> Passage provided
The Sydney Morning Herald – 11th November, 2000

By Peter Gotting

Richard E Grant

Richard E. Grant’s career has very much been Withnail and I.

His character, Withnail, in the 1987 cult film, is still with him. It still defines him as an actor.

“If you play somebody that’s so distinctive as that drug-addicted oddball, I suppose you do get drafted into that area,” he says. “People who are not obviously conventional.”

But he has never played another unemployed, alcoholic actor. Grant, 43, has instead appeared in large commercial films such as the “huge, mega-box office bomb” Hudson Hawk and the Spice Girls movie Spice World.

And he’s just finished filming the Australian family film Hildegarde, shot on the Gold Coast. It is about three children who chase the abductors of their pet duck. Grant plays the “Pom villain”.

The film is not so much in the tradition of Babe, he says, as the animals do not talk: “They quack and do all the things animals do.”

He chooses his varied roles, he says, on the basis of the script and the people involved. And by what his daughter, Olivia, wants.

“My main attraction to doing [Hildegarde] was to come to Australia, and be paid to do so, and that I have an 11-year-old daughter.”

It’s the same reason he played the Spice Girls’ manager in Spice World. “She said if there’s any film you are going to be in, you have to be in this Spice Girls film. Nobody had delusions we were making some great masterpiece of art. It was just in the vein of all those pop-schlop movies that mostly came out of the Monkees and the Beatles and Cliff Richard in the ’60s.”

Born Richard Grant Esterhuysen in Mbabane, Swaziland, Grant moved to London in 1982, where he spent five years unemployed before his big break with Withnail and I. Since then he has appeared in films such as Henry and June, The Player, Prêt-á-Porter and the BBC adaptation of The Scarlet Pimpernel.

It is understandable his daughter influences his career decisions. In 1986, his first daughter, Tiffany, was born two months premature and died within an hour, the horror of which is detailed in his memoirs and film diaries, With Nails. Olivia was born one month premature after his wife, Joan, spent three months in hospital.

Another influential figure in his life is his father, Henrik, who was the Swazi minister for education. He died just before Grant moved to London. On both wrists Grant wears a watch, one of which belonged to his father and is set to Swaziland time.

His next project is his own film, Wah Wah, which he wrote and will direct next year. Set in Africa at the end of the ’60s, “it’s basically my father’s story”, he says.

> Data shown
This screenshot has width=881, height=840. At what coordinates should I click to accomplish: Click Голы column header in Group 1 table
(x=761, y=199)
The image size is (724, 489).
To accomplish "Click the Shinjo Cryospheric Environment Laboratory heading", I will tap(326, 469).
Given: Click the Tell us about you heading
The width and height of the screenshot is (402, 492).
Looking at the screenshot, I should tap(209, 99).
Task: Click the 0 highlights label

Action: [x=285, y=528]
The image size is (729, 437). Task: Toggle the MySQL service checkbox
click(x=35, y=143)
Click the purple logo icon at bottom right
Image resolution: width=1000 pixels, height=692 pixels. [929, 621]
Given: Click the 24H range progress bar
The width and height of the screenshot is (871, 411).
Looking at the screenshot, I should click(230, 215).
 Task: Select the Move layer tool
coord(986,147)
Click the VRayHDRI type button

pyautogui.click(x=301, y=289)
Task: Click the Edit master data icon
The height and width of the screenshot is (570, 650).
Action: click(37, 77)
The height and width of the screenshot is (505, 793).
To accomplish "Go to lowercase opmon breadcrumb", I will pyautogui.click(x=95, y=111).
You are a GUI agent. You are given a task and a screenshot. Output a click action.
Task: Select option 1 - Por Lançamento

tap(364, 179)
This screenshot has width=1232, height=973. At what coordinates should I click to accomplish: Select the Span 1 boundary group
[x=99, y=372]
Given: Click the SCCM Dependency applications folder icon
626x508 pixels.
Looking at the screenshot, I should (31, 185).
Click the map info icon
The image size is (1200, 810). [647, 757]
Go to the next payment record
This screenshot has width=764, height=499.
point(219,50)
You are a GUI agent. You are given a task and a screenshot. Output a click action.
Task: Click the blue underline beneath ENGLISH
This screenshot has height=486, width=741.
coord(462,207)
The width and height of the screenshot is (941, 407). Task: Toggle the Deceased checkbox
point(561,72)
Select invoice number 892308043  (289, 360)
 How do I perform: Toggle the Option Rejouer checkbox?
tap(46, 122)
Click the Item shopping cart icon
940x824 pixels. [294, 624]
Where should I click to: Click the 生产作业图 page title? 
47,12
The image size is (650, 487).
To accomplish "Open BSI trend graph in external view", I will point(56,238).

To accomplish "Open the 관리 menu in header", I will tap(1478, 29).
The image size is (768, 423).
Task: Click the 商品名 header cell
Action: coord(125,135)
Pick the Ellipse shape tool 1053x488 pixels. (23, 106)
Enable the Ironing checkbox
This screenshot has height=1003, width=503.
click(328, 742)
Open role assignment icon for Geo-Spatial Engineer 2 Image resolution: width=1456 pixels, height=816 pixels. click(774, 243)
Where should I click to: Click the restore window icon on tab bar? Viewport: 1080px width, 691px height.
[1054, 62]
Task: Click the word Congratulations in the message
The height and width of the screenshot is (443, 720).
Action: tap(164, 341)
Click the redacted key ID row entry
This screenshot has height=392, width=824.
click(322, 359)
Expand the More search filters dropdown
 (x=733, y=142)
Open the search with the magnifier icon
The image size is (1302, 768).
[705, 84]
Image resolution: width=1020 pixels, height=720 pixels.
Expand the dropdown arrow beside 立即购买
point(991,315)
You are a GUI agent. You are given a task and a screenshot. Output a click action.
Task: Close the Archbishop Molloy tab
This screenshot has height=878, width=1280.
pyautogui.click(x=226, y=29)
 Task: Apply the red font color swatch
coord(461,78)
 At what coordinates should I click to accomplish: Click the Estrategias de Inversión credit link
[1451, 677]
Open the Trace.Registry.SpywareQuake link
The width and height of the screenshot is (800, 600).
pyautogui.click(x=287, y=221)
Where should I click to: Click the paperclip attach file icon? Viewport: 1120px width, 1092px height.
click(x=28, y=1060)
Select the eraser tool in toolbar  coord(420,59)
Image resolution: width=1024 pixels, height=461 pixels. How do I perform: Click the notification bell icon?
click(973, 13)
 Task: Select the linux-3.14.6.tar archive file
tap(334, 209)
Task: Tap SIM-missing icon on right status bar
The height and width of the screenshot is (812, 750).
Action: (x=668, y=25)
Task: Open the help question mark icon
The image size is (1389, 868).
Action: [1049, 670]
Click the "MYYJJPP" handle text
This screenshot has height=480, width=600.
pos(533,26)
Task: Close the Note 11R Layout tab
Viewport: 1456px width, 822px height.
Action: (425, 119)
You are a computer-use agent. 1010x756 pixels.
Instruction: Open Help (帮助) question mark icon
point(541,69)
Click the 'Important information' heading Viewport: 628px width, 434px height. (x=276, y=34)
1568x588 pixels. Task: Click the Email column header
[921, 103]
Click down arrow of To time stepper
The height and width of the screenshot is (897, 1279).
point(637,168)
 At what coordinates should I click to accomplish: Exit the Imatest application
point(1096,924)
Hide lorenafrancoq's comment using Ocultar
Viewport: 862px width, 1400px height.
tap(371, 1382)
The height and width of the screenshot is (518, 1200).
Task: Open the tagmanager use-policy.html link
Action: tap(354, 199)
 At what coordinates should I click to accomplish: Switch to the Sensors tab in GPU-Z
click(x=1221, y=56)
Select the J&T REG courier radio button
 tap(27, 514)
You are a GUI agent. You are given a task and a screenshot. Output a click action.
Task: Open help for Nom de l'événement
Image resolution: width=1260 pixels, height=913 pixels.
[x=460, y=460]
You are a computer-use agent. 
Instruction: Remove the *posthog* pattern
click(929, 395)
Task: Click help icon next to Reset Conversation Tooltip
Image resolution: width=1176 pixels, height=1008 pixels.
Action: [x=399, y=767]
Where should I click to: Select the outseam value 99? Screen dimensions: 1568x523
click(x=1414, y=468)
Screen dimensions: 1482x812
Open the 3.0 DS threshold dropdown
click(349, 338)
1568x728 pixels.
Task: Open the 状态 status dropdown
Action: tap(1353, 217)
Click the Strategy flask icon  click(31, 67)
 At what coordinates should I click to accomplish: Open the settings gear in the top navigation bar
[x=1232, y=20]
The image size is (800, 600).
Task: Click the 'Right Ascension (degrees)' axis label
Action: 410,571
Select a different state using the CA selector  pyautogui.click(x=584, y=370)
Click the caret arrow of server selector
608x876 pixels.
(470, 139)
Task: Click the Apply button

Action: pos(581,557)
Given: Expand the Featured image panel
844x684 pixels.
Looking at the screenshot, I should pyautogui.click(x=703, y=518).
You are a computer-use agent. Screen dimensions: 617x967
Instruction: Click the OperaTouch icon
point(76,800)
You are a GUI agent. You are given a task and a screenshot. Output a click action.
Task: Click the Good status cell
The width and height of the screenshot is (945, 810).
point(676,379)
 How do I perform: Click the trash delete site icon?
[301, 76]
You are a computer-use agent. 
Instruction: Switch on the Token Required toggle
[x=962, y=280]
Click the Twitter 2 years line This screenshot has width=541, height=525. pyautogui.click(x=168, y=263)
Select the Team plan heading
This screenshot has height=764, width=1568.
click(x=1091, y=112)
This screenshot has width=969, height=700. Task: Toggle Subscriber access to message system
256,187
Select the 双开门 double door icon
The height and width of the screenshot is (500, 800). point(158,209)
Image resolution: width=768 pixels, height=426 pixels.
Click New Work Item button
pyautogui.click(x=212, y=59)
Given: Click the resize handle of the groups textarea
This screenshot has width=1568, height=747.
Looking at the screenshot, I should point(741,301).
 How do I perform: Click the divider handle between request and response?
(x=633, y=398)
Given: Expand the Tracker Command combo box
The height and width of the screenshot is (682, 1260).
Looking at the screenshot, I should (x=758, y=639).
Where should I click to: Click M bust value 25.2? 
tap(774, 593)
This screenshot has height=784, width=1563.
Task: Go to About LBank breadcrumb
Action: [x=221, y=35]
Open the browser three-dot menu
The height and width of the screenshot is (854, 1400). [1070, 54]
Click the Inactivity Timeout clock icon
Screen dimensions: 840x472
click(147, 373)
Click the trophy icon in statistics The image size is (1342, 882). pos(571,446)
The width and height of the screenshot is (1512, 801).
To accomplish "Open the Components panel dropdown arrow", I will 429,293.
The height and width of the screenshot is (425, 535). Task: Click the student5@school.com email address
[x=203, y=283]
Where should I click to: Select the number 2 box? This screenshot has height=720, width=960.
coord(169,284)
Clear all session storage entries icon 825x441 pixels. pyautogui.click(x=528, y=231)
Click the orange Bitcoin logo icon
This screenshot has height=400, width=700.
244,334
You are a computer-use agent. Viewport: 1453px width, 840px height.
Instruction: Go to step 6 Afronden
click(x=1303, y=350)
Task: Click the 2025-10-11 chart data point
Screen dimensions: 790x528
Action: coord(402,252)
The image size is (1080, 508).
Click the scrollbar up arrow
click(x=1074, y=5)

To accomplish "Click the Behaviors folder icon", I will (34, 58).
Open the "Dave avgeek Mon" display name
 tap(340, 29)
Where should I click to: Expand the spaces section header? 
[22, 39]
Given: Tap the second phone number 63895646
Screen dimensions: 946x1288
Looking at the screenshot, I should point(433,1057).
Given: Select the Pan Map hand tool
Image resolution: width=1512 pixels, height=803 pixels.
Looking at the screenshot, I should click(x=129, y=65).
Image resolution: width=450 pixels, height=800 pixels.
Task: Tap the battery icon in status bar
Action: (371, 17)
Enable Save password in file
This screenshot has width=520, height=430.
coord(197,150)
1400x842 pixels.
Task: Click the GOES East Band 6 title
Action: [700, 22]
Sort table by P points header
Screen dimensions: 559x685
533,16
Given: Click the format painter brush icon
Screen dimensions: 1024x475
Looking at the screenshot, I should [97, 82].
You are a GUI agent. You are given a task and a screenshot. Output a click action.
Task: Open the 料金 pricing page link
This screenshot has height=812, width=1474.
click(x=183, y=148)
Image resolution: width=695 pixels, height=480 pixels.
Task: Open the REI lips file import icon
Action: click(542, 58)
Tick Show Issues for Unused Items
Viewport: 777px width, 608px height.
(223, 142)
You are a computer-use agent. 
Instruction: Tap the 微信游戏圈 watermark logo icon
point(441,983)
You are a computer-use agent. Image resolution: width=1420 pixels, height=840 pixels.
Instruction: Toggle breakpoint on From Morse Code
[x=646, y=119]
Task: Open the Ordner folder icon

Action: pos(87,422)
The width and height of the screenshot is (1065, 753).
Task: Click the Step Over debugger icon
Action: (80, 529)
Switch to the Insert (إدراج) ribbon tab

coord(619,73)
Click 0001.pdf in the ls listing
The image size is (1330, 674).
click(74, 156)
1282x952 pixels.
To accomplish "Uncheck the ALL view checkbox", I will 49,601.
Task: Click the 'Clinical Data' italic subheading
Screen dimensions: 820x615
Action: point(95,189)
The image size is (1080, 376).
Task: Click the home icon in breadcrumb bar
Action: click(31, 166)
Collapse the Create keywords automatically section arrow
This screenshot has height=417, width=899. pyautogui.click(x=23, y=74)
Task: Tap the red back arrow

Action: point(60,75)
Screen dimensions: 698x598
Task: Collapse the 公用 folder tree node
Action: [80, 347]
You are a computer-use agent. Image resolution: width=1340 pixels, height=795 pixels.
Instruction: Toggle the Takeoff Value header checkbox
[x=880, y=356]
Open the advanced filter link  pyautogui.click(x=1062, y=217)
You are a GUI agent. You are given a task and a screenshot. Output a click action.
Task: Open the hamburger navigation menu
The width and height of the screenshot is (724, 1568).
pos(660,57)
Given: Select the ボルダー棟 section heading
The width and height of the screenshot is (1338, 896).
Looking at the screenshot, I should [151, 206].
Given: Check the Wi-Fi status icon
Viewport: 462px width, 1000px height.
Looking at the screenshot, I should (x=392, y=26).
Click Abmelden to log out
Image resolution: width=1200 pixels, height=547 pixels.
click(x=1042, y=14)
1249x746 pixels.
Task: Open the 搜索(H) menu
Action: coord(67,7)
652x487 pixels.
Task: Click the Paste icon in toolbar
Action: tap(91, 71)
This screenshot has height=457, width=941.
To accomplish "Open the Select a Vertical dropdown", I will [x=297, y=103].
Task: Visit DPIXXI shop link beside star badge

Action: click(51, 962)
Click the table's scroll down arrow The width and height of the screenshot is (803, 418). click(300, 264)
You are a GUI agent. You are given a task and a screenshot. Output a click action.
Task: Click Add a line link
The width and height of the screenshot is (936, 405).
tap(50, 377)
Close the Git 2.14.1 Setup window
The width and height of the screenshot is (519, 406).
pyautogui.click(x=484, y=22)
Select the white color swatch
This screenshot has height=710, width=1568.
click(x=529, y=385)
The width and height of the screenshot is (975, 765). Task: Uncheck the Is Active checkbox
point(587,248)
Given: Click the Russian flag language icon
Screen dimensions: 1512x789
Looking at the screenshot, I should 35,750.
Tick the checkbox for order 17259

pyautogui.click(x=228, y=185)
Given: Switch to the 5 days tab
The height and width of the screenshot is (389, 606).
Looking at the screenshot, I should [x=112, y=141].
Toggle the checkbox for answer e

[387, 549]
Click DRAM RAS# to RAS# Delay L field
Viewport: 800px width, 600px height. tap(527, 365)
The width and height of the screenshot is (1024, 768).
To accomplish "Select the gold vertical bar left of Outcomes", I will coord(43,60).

> Problem statement
Can you repeat the Richard E. Grant profile word for word from "Richard E. Grant’s" to "movie Spice World."? This material has no connection to the Richard E. Grant profile.

> Written answer
Richard E. Grant’s career has very much been Withnail and I.

His character, Withnail, in the 1987 cult film, is still with him. It still defines him as an actor.

“If you play somebody that’s so distinctive as that drug-addicted oddball, I suppose you do get drafted into that area,” he says. “People who are not obviously conventional.”

But he has never played another unemployed, alcoholic actor. Grant, 43, has instead appeared in large commercial films such as the “huge, mega-box office bomb” Hudson Hawk and the Spice Girls movie Spice World.